教会だって個人の意思を強要はできないからここはもう強行突破しかないよね。
そしてアーサー、ユリア。説得お手伝いしますは嬉しいんだけど、キミたちの説得は実力行使すぎて怖そうだから気持ちだけ貰っとく。
自分で頑張るよ。
さ、最終手段では頼っちゃおっかな……?
結局、誰だって自分が可愛いわけで、僕の内なる天使と悪魔が言い争って天使が負けそうになってるところで「あっ」とアーサーが声を上げた。
「そうだ!ミシェル様、コレをっ!!」
腰に手をやり、捧げ持つように差し出されたそれは……。
「聖剣?」
男の子なら誰でも憧れるような格好いいデザインの剣。
鞘に入ったまま押し付けられたそれを手にしたまま首を傾げる。だって唐突に聖剣を手渡された意味がわからない。
「この剣、すっごく切れ味いいんですよ!!刃物解禁なら是非お役立てください」
「なににっ?!」
「えっ?だって調理するんですよね?あっ……剣のままじゃ使いにくかったですね。すみません。すぐドワーフの名工に包丁に打ち直して貰いますね」
「聖剣をっ?!」
この子、聖剣をなんだと思ってんのっ?!
聖剣だよっ??
勇者の必須アイテムだろっ?!
そりゃあ切れ味いいよ!だって聖剣だもん!
魔王も斬れる聖剣様だよっ??
それを包丁に??
魔王を切った剣で料理なんてしたくないし、頼まれたドワーフだって泣くわ!それかブチ切れる。
僕と仲間たちの必死の説得もあって聖剣は無事勇者の腰に戻った。
「あーー、ほら、アーサー。切れ味良すぎてミシェルが指切ったりしたら大変じゃん」
勝因はジャンさんのその一言。
グッジョブ!ジャンさん。
そんなこんなで、僕は勇者パーティの司祭から邪教の教祖様へのジョブチェンジを免れて、聖剣は勇者の聖剣から僕の包丁へのジョブチェンジを免れた。
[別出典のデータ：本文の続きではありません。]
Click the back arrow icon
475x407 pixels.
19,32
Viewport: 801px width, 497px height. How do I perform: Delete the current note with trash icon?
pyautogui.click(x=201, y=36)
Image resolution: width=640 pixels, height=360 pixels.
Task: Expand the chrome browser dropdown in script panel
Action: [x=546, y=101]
夢の料理人へのジョブチェンジのため明日にでも教会に「司祭辞めます」って言いに行こー。
めちゃくちゃ気が重いけど、刃物解禁のために頑張るぞ!
★☆★
追伸。
司祭は辞められませんでした。
最終手段出しちゃおっかなー……と思ったけど、大人の取引で包丁など日常品の刃物の取り扱いと一定の自由はGETしました。
なので現状の職業は「司祭」です。
最近やたらと「保護者」や「飼い主」の肩書も加わるけど……。